【白澤】この世代間の価値観の断裂はやはり、敗戦が大きかったんだと考えざるを得ません。
フランスは第二次世界大戦で負けませんでした。だから、パン屋さんはいまだに、100年前のパンをつくり続けることができます。農業も保護されていて、外国の小麦は入ってきませんから、自立し続けたかたちで100年前のパンをつくり続けることができます。
「敗戦が大きかった」といっても、日本はそれ以降、戦争をせず、どこに負けた経験もないのですから、もう一度「横断的な価値観」を醸成することはできるはずです。しかし、いったん「縦断的な価値観」が途切れて「横断的な価値観」が根づくと、「横断的な価値観」で育った人が親になるわけです。すると自分の子どもには、「横断的な価値観」で生きるように伝えるしかないんですよね。
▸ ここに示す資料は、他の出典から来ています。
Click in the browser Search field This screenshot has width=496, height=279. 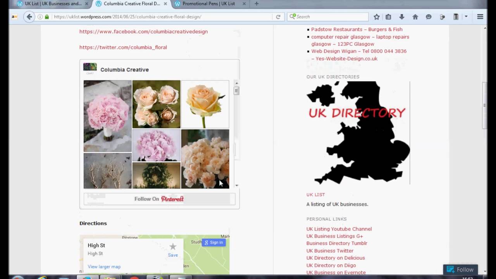coord(331,17)
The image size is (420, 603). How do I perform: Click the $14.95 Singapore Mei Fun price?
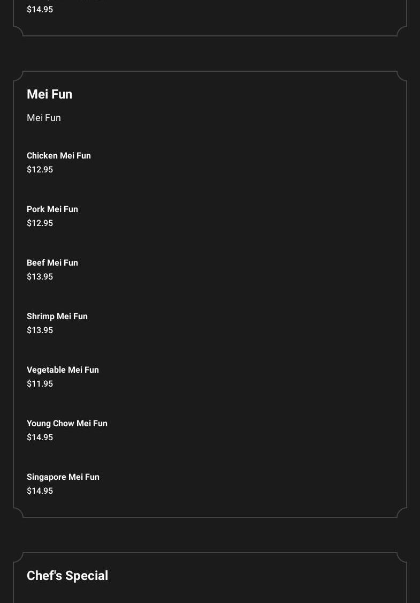40,491
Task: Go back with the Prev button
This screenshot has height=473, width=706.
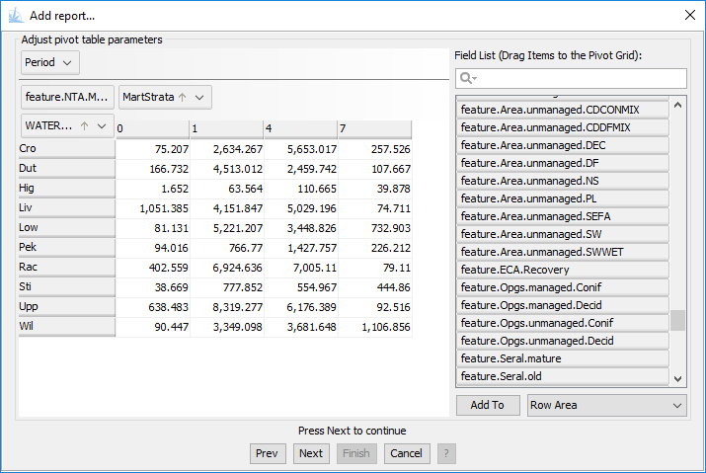Action: 267,453
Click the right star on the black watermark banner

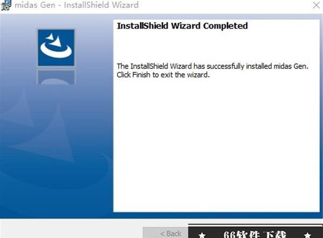click(307, 235)
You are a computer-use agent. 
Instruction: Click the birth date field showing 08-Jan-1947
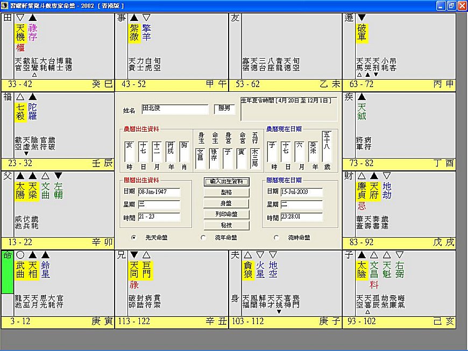159,192
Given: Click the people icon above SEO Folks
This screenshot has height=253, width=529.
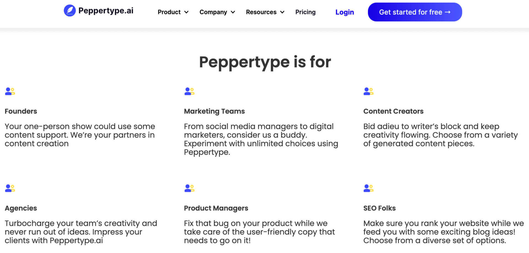Looking at the screenshot, I should click(x=369, y=188).
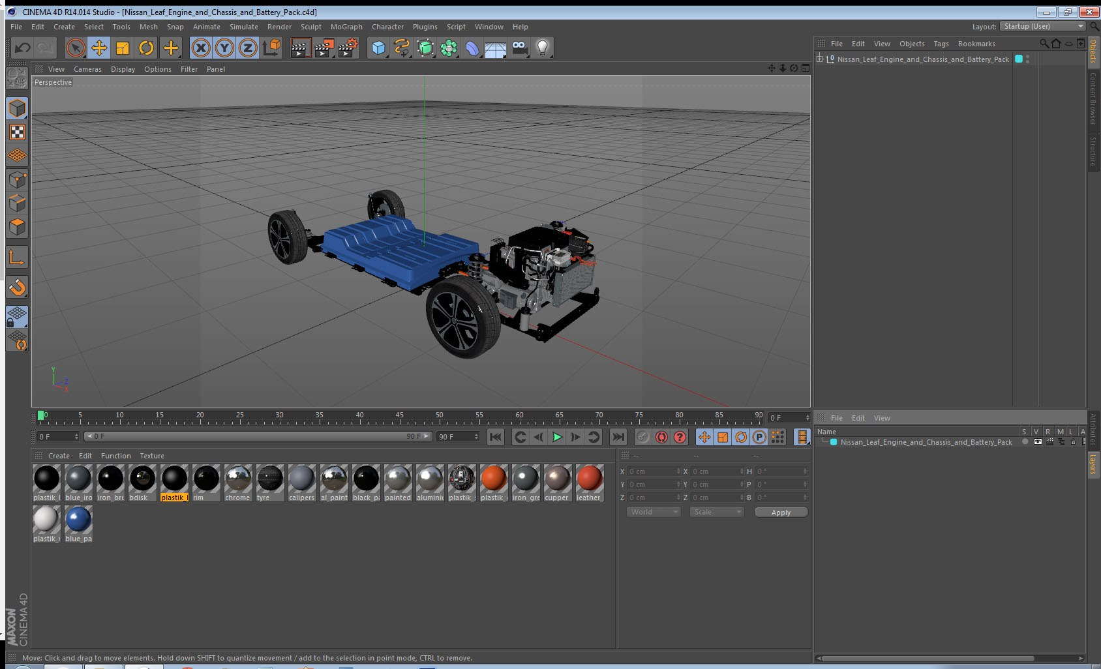
Task: Select the blue_pa material swatch
Action: (78, 520)
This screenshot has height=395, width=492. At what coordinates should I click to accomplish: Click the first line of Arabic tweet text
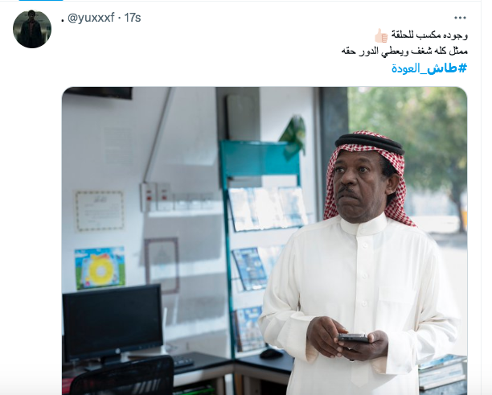421,35
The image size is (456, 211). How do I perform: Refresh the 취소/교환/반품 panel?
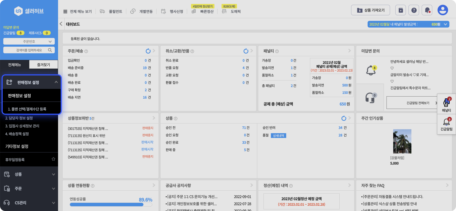point(246,51)
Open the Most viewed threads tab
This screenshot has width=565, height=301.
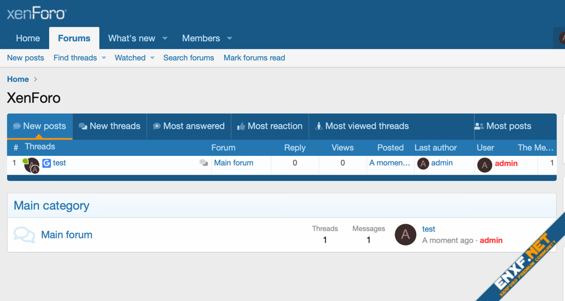click(362, 126)
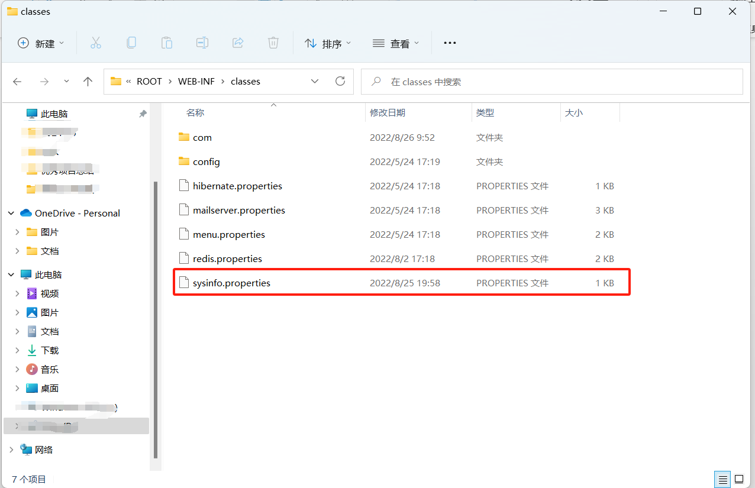Click the Rename icon in toolbar
The width and height of the screenshot is (755, 488).
point(202,43)
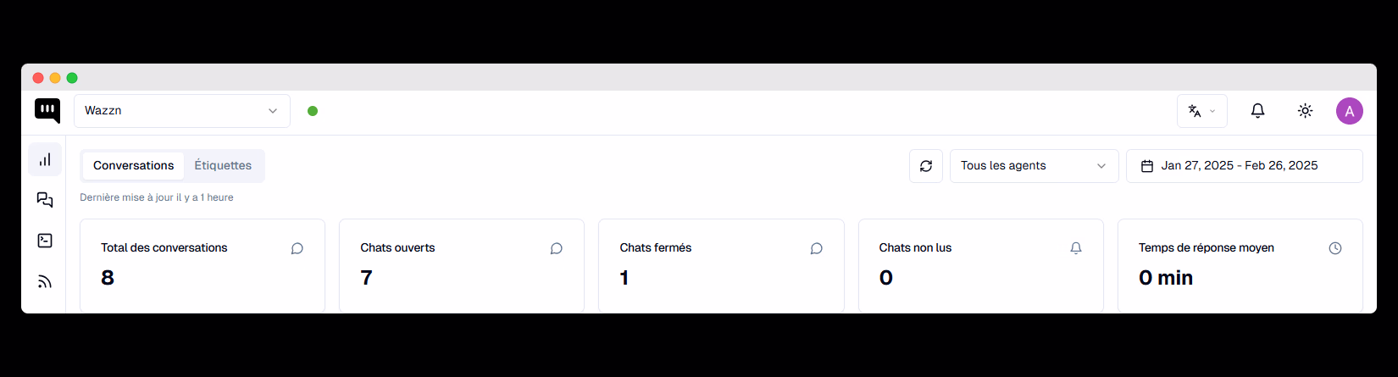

【久賀谷】「私たちの時代とあなたが生きている時代は違うから、あなたの好きにしなさい」とか、「友達がやっていることを参考にしなさい」というように親が子を育てるわけですね。
【白澤】そうです。親自身、自分の親や祖父母の生き方では生きていませんから、「おれの生き方で生きろ」とか、「うちの親父はこうだったから、お前もこうなんだ」とは言えなくなってきている。だから「縦断的な価値観」をもう一度、根づかせるのは難しいんです。若い人が高齢の人の話を聞かない背景には、このような事情があると私は考えています。
【久賀谷】ちょっと寂しい話ですよね。核家族化とも関わっている問題のように感じます。
【白澤】そうですね。3世代で同じ食卓を囲むということも、今ではなかなか珍しいのではないでしょうか。
「3世代が一緒に食事をする」というのは、日常でありながらなかなか社会的なイベントで、話の仕方やマナーなど、さまざまなことが学べます。しかしその価値観が今は崩れてしまっている。
「長い老後をどう生きていいのかわからない」という悩みも、この問題と大きく関係しているんですよね。自分の祖父母の生き方をしっかり見ていないから、生き方のモデルを失うんです。
「老後のロールモデル」と「あたらしい縦断的な価値観の復活」。この2つが、これからの日本社会のカギになりますね。